Recorded data START

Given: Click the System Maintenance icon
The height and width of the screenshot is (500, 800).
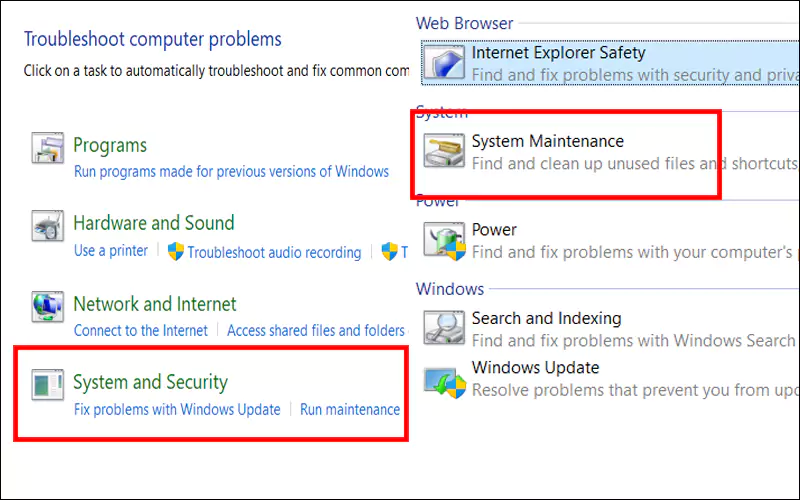Looking at the screenshot, I should [x=444, y=151].
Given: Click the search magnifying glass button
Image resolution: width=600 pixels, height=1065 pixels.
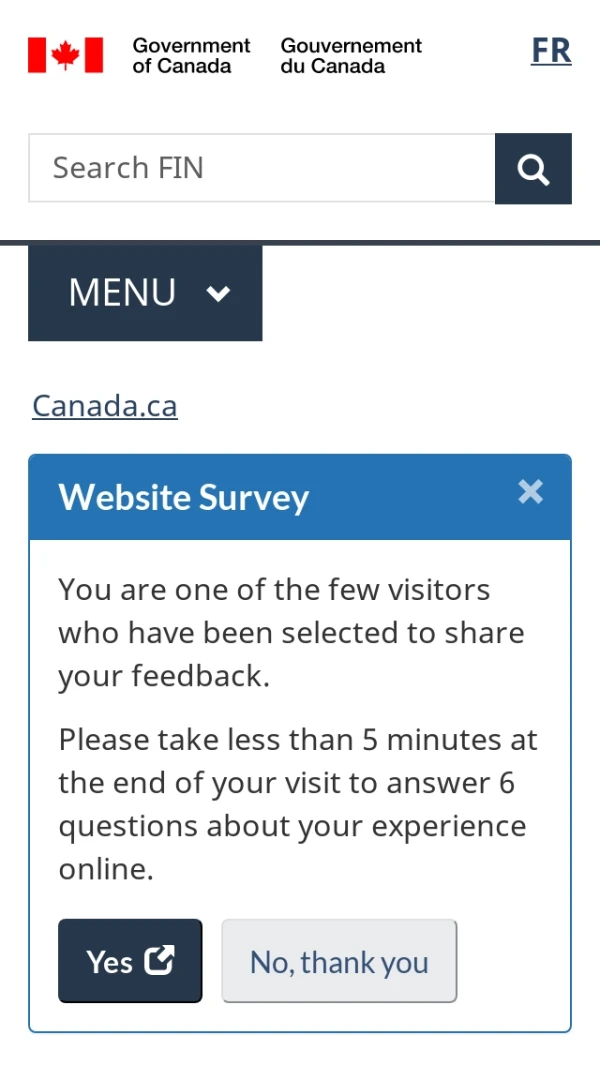Looking at the screenshot, I should [x=533, y=169].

Recorded data END

Each entry should be transcribed exactly as given, with pictures omitted.

> _Answer section_:
Given: Click the System Maintenance icon
The height and width of the screenshot is (500, 800).
Looking at the screenshot, I should [x=444, y=151].
Given: Click the search magnifying glass button
Image resolution: width=600 pixels, height=1065 pixels.
Looking at the screenshot, I should [x=533, y=169].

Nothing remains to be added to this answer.